DATA EXTRACT: Begin

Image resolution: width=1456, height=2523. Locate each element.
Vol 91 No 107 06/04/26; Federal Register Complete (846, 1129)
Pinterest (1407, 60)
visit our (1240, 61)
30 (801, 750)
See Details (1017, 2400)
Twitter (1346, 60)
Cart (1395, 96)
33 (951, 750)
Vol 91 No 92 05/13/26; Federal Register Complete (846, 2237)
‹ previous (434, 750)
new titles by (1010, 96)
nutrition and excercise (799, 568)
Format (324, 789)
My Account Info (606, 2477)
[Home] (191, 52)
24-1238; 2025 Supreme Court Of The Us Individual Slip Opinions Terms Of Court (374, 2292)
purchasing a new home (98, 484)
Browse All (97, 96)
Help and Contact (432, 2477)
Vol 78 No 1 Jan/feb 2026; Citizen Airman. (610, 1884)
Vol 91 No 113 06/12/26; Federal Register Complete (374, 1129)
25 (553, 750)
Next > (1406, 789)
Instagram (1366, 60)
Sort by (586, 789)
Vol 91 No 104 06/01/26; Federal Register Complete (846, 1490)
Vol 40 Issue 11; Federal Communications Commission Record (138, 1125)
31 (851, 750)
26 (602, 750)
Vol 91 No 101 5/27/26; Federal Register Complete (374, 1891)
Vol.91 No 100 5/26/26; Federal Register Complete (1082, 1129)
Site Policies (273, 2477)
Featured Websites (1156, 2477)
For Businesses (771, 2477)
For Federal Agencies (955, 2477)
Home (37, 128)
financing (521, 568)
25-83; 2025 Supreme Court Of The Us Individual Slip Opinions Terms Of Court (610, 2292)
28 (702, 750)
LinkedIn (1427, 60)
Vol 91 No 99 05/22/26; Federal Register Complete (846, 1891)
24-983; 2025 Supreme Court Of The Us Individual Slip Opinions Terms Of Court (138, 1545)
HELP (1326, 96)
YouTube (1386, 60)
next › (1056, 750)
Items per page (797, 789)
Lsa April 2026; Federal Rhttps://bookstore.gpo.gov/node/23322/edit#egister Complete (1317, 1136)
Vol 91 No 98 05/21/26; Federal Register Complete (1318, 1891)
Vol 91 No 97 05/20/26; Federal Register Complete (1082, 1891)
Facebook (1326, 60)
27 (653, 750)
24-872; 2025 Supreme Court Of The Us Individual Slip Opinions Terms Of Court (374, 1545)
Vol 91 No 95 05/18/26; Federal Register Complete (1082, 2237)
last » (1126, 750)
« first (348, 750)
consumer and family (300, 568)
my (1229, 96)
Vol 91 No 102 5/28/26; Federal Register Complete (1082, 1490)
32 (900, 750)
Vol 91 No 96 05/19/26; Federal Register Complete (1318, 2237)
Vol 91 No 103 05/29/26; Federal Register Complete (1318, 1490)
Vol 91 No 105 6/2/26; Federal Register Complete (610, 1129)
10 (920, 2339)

DATA EXTRACT: End

» TASK REQUIREMENTS
Every record in the listing above is to be copied exactly.

» RESULT BELOW
Image resolution: width=1456, height=2523. Locate each element.
Vol 91 No 107 06/04/26; Federal Register Complete (846, 1129)
Pinterest (1407, 60)
visit our (1240, 61)
30 (801, 750)
See Details (1017, 2400)
Twitter (1346, 60)
Cart (1395, 96)
33 (951, 750)
Vol 91 No 92 05/13/26; Federal Register Complete (846, 2237)
‹ previous (434, 750)
new titles by (1010, 96)
nutrition and excercise (799, 568)
Format (324, 789)
My Account Info (606, 2477)
[Home] (191, 52)
24-1238; 2025 Supreme Court Of The Us Individual Slip Opinions Terms Of Court (374, 2292)
purchasing a new home (98, 484)
Browse All (97, 96)
Help and Contact (432, 2477)
Vol 78 No 1 Jan/feb 2026; Citizen Airman. (610, 1884)
Vol 91 No 113 06/12/26; Federal Register Complete (374, 1129)
25 (553, 750)
Next > (1406, 789)
Instagram (1366, 60)
Sort by (586, 789)
Vol 91 No 104 06/01/26; Federal Register Complete (846, 1490)
Vol 40 Issue 11; Federal Communications Commission Record (138, 1125)
31 (851, 750)
26 (602, 750)
Vol 91 No 101 5/27/26; Federal Register Complete (374, 1891)
Vol.91 No 100 5/26/26; Federal Register Complete (1082, 1129)
Site Policies (273, 2477)
Featured Websites (1156, 2477)
For Businesses (771, 2477)
For Federal Agencies (955, 2477)
Home (37, 128)
financing (521, 568)
25-83; 2025 Supreme Court Of The Us Individual Slip Opinions Terms Of Court (610, 2292)
28 (702, 750)
LinkedIn (1427, 60)
Vol 91 No 99 05/22/26; Federal Register Complete (846, 1891)
24-983; 2025 Supreme Court Of The Us Individual Slip Opinions Terms Of Court (138, 1545)
HELP (1326, 96)
YouTube (1386, 60)
next › (1056, 750)
Items per page (797, 789)
Lsa April 2026; Federal Rhttps://bookstore.gpo.gov/node/23322/edit#egister Complete (1317, 1136)
Vol 91 No 98 05/21/26; Federal Register Complete (1318, 1891)
Vol 91 No 97 05/20/26; Federal Register Complete (1082, 1891)
Facebook (1326, 60)
27 (653, 750)
24-872; 2025 Supreme Court Of The Us Individual Slip Opinions Terms Of Court (374, 1545)
Vol 91 No 95 05/18/26; Federal Register Complete (1082, 2237)
last » (1126, 750)
« first (348, 750)
consumer and family (300, 568)
my (1229, 96)
Vol 91 No 102 5/28/26; Federal Register Complete (1082, 1490)
32 (900, 750)
Vol 91 No 96 05/19/26; Federal Register Complete (1318, 2237)
Vol 91 No 103 05/29/26; Federal Register Complete (1318, 1490)
Vol 91 No 105 6/2/26; Federal Register Complete (610, 1129)
10 (920, 2339)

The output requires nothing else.